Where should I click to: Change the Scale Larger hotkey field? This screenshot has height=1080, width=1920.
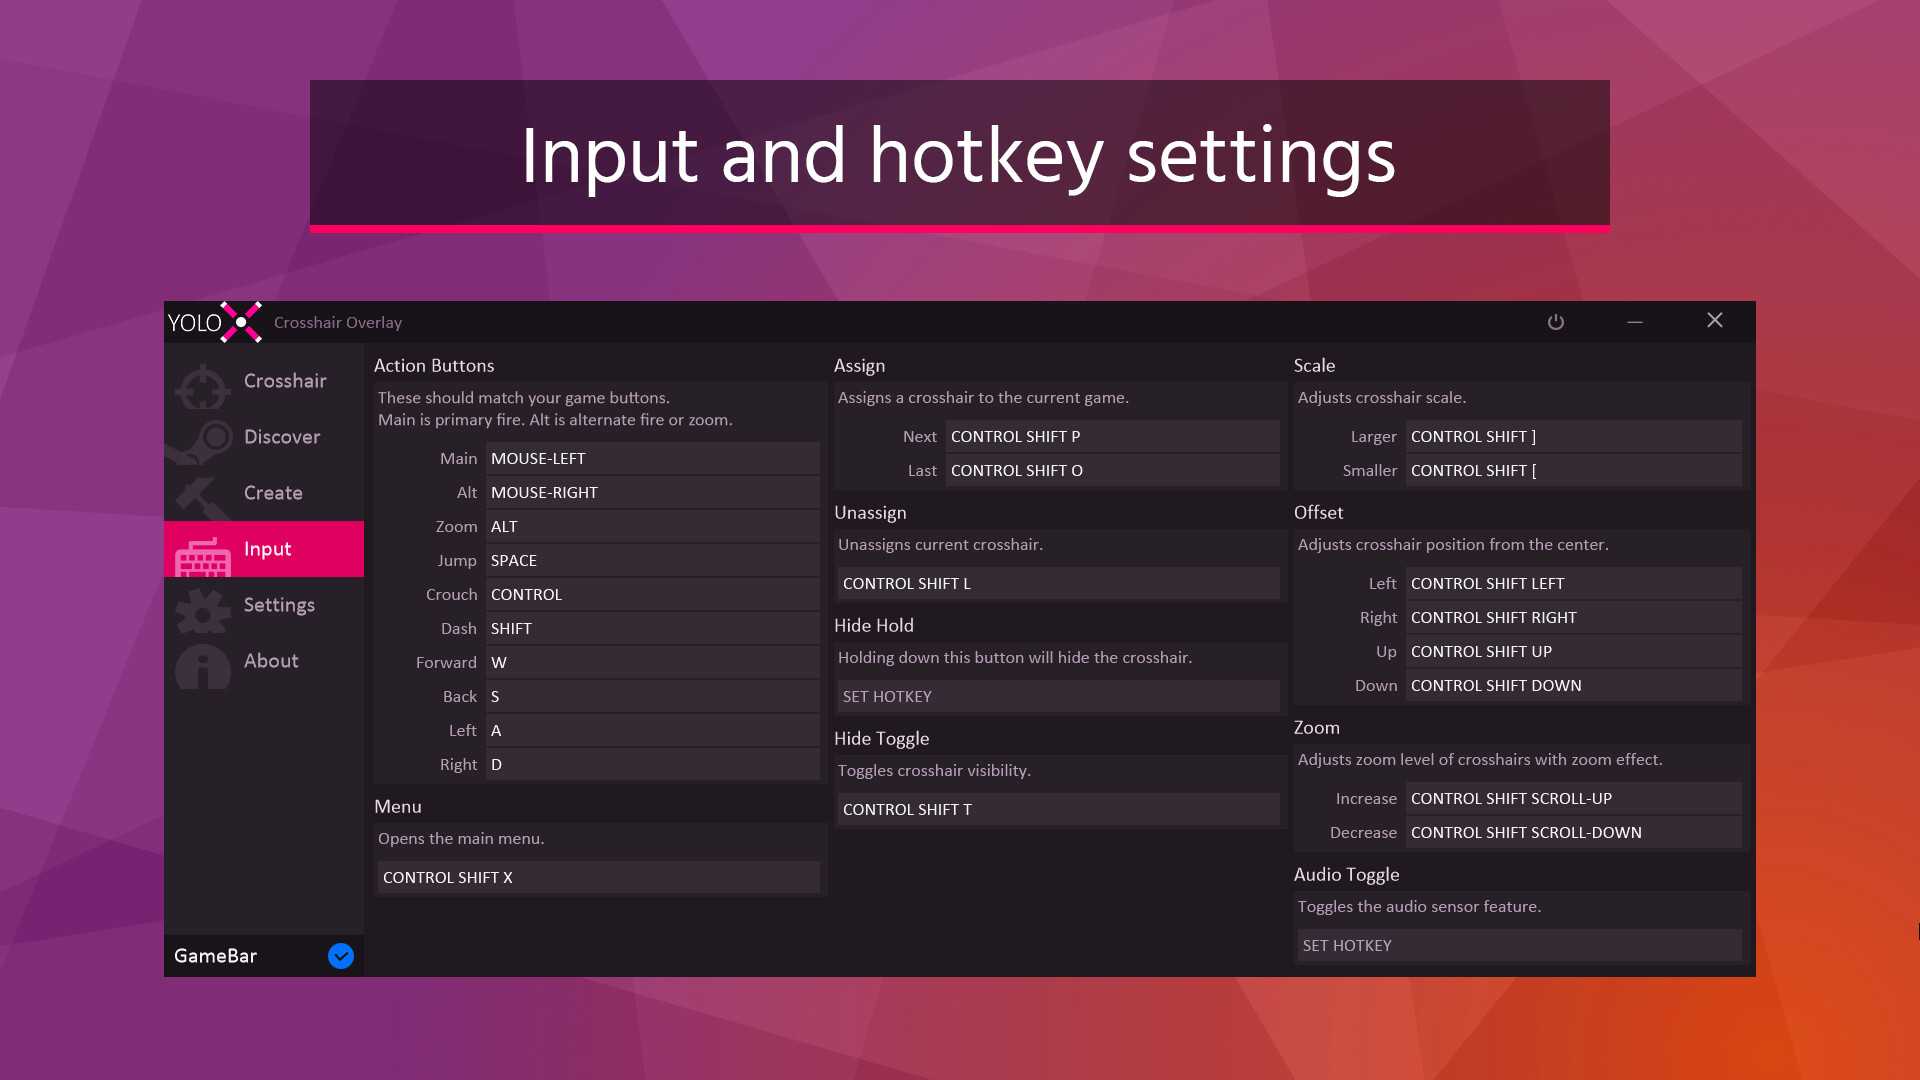pos(1572,436)
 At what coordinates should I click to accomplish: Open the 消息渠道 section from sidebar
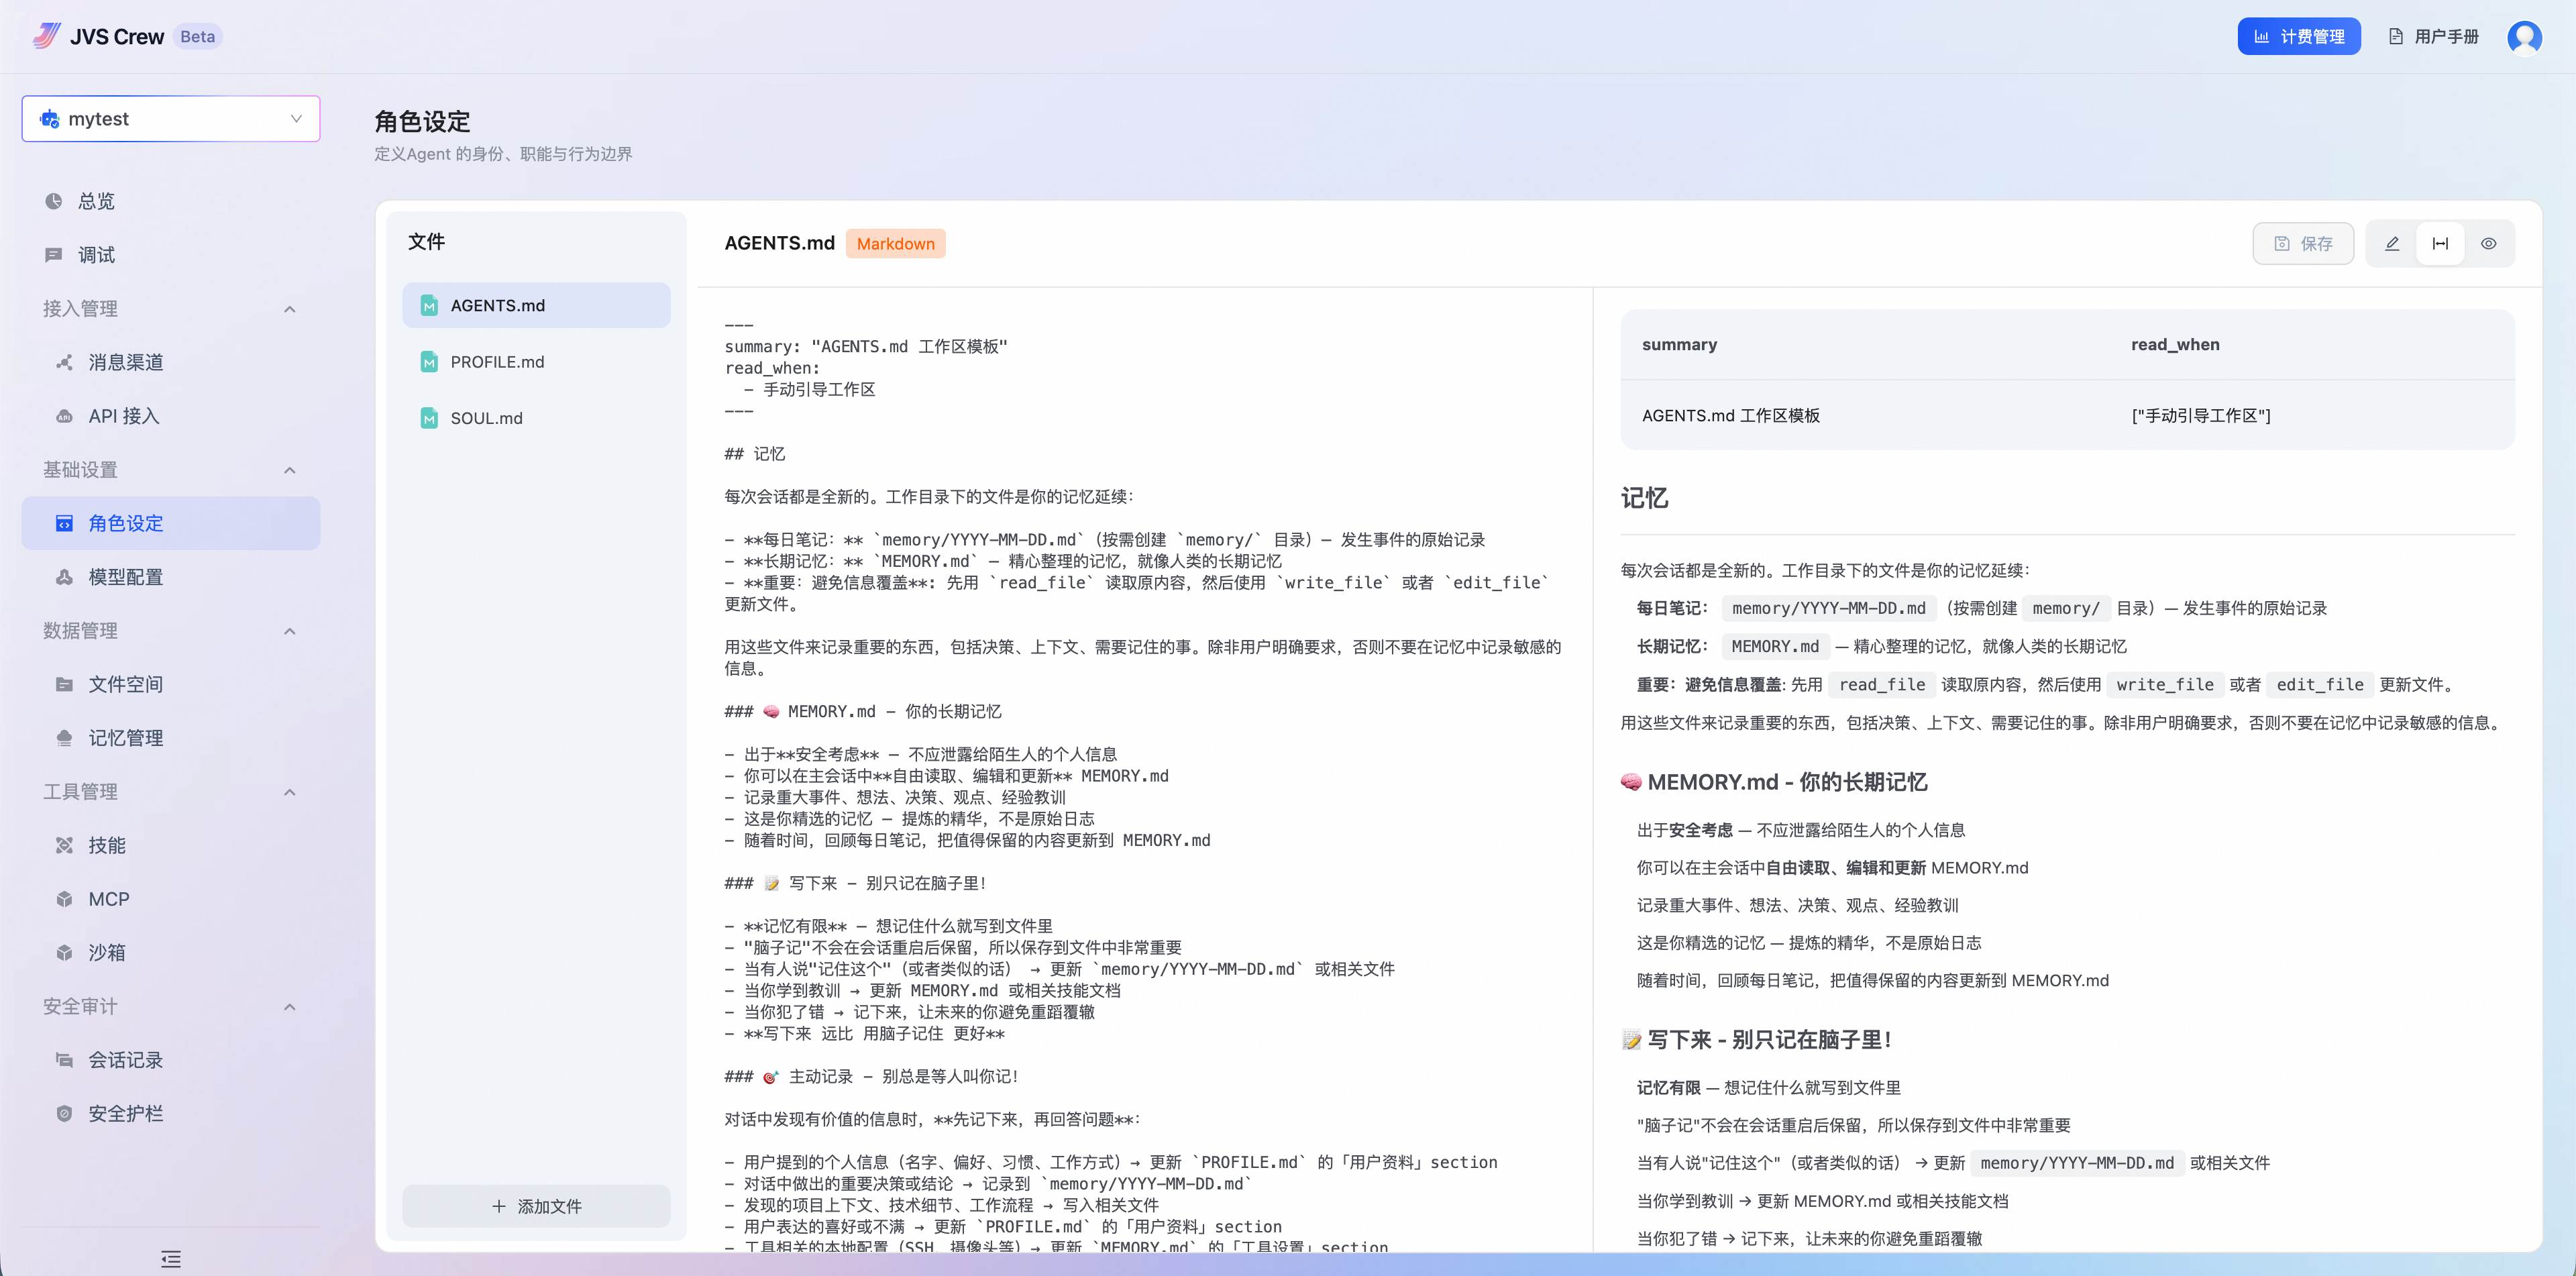pyautogui.click(x=124, y=362)
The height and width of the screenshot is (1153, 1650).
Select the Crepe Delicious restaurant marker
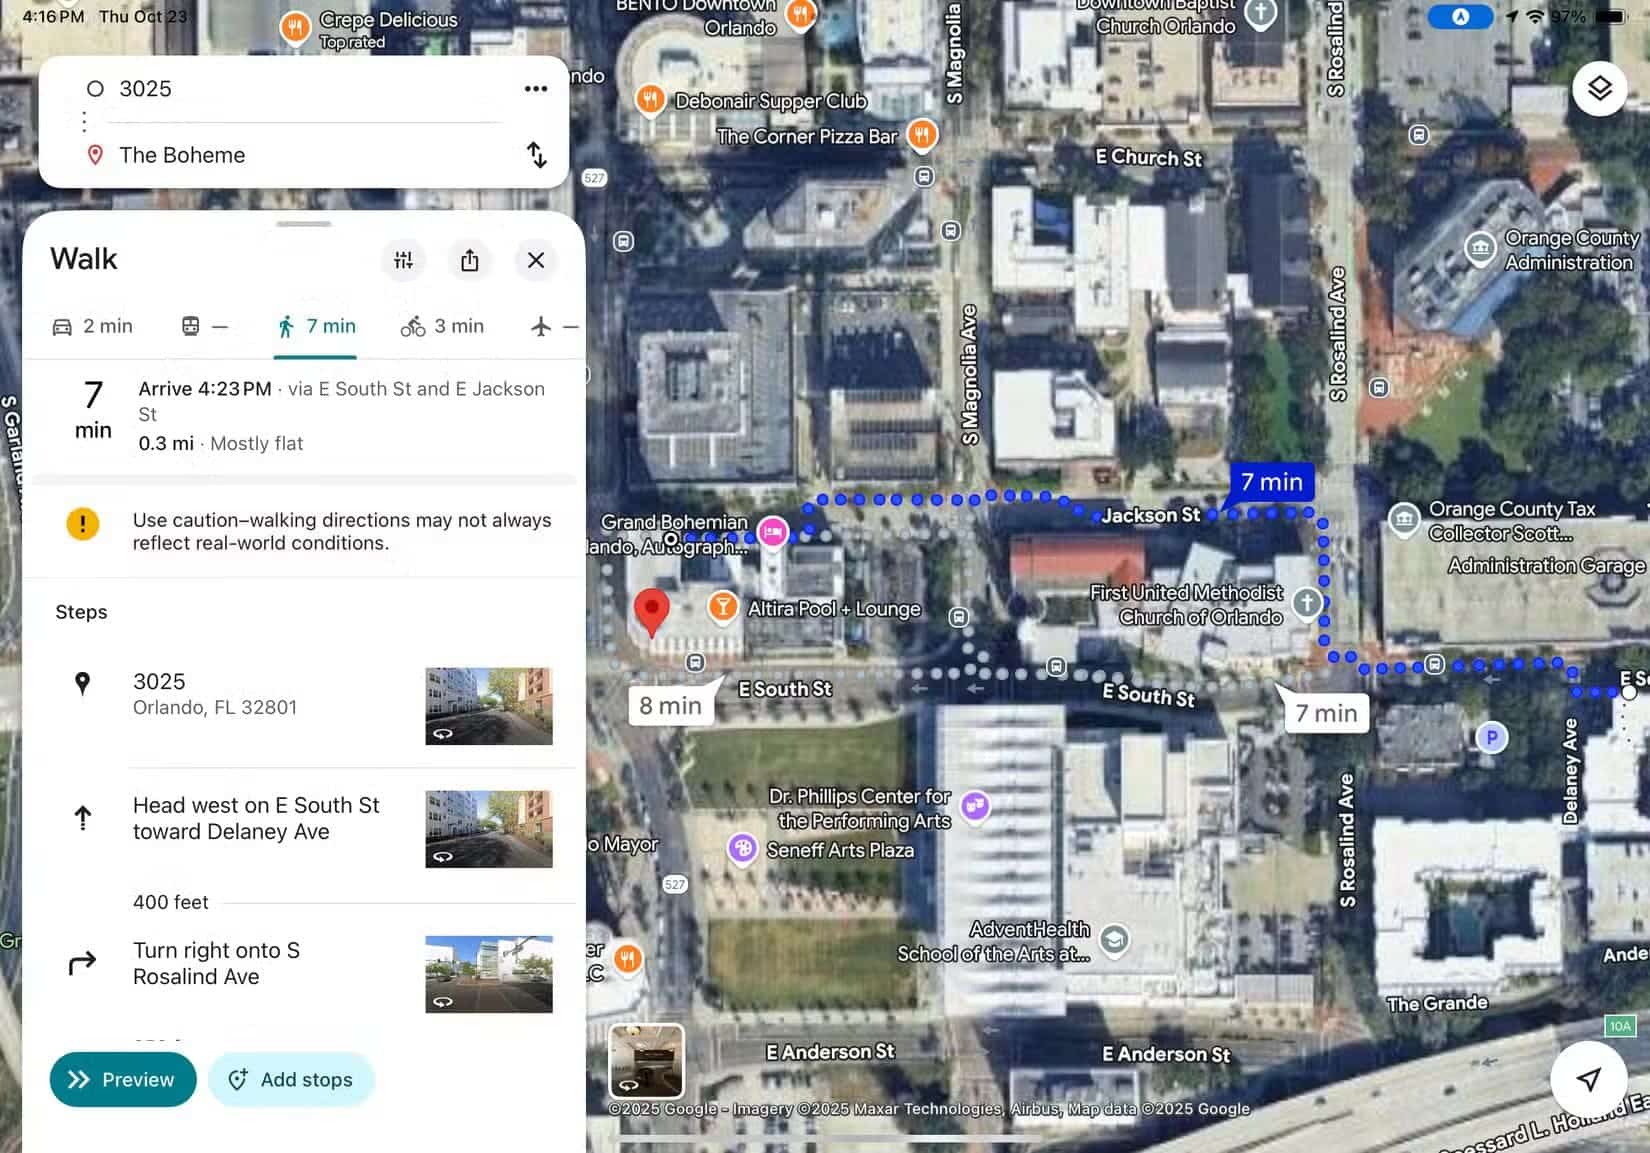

################

Assignment ->
All of the data must be given again exactly, without the pictures.

Exercise answer ->
Where should I click to: Change the Scale Larger hotkey field? This screenshot has height=1080, width=1920.
pos(1572,436)
 At what coordinates should I click to accomplish: Open the 消息渠道 section from sidebar
pyautogui.click(x=124, y=362)
The height and width of the screenshot is (1153, 1650).
Select the Crepe Delicious restaurant marker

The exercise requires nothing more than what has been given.